Data records
☆ ☆ ☆
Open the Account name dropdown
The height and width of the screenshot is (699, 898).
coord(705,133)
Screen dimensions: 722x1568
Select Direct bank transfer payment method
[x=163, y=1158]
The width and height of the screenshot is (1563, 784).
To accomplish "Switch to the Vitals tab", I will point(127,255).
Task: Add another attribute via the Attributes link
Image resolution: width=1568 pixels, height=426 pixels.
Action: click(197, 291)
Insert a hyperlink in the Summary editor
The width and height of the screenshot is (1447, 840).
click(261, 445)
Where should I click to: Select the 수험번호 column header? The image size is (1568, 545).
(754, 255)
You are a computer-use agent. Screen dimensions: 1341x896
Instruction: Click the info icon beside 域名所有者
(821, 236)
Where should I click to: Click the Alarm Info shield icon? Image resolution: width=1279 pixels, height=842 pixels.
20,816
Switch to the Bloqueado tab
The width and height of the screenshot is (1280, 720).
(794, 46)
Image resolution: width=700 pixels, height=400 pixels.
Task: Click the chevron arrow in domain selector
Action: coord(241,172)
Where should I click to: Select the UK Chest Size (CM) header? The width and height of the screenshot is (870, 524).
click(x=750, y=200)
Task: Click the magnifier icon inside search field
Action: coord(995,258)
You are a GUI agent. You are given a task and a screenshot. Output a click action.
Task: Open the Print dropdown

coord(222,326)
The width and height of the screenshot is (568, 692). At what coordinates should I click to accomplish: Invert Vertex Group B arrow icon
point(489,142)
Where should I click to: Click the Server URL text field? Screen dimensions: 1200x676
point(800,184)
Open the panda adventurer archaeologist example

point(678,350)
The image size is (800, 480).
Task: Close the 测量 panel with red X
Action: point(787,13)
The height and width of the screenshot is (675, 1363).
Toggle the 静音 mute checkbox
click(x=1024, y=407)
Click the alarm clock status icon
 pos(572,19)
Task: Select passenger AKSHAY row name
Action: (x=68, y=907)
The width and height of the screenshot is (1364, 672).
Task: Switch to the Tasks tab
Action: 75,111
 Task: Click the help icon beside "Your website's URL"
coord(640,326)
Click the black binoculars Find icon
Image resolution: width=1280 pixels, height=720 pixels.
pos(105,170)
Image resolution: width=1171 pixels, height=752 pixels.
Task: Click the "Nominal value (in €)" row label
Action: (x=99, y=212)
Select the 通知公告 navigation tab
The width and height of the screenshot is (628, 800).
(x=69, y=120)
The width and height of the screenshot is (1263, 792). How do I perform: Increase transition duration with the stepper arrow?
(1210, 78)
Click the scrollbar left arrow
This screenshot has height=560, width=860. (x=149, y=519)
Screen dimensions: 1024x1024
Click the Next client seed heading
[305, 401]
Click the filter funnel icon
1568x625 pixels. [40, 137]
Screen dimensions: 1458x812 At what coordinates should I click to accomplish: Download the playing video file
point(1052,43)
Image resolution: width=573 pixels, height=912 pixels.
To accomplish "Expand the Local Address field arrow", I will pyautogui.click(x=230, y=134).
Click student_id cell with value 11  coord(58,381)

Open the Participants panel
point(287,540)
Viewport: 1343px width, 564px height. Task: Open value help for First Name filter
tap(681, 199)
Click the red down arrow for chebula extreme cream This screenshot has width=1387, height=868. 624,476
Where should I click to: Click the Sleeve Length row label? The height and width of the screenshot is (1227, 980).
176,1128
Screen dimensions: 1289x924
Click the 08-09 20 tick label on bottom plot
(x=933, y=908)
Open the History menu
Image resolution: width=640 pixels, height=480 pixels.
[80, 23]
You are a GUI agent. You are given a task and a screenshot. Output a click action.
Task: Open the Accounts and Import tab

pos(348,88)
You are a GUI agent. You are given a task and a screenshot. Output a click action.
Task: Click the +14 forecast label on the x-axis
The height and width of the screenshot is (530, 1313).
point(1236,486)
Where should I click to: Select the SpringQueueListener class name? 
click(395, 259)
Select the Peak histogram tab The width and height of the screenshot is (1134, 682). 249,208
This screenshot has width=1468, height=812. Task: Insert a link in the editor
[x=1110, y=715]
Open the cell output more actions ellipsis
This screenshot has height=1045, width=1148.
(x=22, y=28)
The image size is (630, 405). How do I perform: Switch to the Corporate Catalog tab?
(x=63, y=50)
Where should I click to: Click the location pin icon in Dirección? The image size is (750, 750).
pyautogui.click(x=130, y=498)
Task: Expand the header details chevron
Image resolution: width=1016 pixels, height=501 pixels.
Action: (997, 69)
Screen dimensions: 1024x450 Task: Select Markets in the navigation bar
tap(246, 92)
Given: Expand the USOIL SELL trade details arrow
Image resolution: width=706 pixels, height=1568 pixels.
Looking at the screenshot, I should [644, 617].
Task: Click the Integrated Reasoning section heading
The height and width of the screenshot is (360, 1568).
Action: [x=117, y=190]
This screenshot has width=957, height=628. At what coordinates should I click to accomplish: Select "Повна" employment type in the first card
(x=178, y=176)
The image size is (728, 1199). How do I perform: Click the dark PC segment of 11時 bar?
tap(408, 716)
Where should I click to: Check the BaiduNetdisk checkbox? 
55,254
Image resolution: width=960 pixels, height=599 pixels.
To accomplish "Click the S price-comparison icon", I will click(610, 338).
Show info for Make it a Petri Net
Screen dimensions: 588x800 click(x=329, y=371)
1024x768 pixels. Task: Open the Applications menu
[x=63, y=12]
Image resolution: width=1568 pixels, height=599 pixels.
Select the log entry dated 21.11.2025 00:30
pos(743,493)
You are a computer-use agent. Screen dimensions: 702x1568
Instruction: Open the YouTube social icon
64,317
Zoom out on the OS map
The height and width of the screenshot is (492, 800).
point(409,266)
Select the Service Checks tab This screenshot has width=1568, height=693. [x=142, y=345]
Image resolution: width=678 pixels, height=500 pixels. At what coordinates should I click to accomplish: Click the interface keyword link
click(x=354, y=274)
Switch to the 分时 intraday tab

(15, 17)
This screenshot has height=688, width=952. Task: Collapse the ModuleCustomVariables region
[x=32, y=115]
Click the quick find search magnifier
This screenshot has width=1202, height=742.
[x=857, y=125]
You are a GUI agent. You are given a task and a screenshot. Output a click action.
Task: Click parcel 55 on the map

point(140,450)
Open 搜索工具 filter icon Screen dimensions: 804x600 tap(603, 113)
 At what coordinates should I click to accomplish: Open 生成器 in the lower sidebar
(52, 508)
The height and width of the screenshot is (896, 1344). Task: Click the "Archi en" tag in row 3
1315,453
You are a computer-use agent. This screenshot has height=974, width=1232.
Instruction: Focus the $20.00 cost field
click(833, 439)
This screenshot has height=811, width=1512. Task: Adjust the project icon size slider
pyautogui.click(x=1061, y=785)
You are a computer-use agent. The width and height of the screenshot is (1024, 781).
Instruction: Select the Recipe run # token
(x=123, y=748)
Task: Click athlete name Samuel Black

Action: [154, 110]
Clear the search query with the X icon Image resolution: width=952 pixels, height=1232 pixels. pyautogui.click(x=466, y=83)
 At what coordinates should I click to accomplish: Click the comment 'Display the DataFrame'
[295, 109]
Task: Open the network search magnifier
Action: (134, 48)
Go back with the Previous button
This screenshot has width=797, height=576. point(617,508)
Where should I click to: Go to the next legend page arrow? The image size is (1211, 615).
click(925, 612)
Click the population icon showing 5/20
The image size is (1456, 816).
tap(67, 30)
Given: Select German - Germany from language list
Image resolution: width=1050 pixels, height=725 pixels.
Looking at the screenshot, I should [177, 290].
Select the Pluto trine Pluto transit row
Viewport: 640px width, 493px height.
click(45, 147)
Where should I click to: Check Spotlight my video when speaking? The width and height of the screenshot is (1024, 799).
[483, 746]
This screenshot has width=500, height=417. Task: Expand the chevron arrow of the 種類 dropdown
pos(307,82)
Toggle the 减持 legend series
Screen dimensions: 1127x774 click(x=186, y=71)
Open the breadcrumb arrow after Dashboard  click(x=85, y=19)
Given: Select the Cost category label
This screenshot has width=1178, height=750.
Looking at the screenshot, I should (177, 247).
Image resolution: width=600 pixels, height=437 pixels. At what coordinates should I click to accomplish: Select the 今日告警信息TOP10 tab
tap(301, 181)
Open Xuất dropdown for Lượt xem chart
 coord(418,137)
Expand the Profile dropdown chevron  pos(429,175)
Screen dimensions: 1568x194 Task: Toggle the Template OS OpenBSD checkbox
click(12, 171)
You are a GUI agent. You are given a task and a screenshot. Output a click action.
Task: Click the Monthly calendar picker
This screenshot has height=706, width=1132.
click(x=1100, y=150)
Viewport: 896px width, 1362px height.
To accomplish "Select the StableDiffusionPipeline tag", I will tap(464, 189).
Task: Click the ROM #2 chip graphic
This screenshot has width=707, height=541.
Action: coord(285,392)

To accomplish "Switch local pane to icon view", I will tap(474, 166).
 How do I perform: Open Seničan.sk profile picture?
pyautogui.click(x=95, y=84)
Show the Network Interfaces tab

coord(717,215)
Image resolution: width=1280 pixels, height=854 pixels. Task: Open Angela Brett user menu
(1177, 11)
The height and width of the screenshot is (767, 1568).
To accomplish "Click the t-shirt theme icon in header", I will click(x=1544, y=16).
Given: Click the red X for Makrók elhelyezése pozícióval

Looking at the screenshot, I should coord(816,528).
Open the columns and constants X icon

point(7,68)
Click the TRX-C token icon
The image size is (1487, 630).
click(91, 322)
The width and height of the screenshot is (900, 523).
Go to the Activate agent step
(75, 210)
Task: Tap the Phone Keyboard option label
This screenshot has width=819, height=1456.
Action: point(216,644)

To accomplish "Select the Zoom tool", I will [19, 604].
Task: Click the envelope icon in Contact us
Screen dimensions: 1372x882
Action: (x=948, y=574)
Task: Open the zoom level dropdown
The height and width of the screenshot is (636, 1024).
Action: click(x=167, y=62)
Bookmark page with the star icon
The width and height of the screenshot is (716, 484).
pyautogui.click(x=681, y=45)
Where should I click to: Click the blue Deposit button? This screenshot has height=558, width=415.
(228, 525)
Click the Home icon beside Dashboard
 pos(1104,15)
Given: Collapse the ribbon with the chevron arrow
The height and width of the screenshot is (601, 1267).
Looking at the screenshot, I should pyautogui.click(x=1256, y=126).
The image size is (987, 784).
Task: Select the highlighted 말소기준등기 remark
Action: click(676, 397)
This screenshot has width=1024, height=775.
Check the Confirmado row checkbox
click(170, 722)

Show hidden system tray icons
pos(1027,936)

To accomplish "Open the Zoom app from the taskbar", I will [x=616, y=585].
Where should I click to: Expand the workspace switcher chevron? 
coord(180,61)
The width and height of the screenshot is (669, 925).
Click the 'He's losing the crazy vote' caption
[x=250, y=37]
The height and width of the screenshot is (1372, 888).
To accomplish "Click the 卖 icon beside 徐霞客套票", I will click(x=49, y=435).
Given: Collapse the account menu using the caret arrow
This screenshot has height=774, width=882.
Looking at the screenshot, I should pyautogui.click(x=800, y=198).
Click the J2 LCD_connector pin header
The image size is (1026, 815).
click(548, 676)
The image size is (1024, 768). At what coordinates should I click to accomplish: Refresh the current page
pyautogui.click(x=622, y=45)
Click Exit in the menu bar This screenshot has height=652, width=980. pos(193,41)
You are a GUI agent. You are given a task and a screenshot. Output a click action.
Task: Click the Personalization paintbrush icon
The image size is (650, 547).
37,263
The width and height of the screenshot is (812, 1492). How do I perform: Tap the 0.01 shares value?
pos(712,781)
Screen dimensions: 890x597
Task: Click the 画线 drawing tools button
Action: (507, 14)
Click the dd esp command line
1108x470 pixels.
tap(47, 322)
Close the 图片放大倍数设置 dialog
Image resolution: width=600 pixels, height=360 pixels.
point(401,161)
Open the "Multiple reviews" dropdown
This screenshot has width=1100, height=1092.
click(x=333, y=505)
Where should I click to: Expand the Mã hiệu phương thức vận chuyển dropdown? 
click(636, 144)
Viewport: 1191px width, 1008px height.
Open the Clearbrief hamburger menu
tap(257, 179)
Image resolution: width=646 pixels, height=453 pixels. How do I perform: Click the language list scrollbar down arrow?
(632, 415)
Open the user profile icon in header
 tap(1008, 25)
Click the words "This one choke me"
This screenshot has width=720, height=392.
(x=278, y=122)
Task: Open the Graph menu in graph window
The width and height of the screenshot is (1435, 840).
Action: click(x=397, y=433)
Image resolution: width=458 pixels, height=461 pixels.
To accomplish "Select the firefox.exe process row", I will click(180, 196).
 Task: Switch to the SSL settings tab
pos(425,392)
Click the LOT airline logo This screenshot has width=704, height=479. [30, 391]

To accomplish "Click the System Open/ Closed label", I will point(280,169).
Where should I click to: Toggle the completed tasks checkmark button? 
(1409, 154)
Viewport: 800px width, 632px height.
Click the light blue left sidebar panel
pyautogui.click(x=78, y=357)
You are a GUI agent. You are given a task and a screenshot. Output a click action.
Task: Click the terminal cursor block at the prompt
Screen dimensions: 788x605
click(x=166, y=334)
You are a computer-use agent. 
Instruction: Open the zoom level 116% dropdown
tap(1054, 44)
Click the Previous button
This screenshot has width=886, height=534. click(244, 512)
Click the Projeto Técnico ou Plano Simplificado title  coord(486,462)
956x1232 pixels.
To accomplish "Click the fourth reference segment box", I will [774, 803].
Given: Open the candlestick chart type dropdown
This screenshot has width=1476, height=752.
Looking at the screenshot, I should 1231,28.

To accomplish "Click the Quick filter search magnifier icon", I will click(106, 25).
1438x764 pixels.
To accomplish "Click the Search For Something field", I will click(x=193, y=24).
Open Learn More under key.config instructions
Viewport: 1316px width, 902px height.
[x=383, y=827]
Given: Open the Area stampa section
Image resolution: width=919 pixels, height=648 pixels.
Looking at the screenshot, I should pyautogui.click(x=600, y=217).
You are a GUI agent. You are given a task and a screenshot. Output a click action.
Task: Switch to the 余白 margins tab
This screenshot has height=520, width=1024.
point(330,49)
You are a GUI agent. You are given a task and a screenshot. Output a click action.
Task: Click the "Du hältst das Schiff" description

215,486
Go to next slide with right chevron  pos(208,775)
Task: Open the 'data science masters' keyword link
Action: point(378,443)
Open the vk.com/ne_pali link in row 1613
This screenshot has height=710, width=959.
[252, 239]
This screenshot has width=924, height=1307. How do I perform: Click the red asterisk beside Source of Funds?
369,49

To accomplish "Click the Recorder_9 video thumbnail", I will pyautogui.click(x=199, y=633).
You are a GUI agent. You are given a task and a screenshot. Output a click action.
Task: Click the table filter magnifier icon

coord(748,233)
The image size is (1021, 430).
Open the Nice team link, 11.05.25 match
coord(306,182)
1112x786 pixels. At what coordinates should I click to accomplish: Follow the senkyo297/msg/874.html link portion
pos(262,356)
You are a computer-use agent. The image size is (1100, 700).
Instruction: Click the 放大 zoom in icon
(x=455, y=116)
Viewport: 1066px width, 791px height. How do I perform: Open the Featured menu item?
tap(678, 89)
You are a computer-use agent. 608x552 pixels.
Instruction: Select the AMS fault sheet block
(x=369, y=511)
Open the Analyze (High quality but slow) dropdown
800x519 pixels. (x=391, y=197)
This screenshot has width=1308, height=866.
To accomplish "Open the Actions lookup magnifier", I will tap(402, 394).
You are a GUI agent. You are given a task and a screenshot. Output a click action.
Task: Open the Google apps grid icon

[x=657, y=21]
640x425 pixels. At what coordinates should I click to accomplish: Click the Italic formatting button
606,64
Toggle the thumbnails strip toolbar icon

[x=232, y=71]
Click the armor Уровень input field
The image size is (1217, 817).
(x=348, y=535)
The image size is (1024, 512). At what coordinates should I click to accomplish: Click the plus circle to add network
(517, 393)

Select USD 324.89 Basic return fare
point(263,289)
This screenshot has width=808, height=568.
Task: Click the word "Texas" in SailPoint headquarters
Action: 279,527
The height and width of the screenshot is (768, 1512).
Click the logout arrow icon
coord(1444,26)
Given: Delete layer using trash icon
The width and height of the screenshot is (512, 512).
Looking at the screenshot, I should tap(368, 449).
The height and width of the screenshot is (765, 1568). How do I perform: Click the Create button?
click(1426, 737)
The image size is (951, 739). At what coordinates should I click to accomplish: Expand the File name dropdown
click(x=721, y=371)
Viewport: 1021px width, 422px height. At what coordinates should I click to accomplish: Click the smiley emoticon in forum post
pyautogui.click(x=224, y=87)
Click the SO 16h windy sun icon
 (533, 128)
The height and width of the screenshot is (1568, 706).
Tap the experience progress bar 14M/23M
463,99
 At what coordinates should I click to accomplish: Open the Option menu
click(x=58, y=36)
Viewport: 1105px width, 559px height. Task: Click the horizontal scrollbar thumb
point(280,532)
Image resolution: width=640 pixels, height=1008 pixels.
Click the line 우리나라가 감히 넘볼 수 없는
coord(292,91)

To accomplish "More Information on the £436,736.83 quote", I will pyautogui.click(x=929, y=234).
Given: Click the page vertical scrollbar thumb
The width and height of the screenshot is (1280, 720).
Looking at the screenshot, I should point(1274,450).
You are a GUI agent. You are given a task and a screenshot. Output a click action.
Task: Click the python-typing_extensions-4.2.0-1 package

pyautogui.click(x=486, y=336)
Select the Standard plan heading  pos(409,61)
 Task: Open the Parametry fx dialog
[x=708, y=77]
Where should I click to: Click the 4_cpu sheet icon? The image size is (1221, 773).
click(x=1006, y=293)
☆ ☆ ☆
Required action:
Looking at the data above, give the number of lines that include "details"; add nothing else.

Written response:
2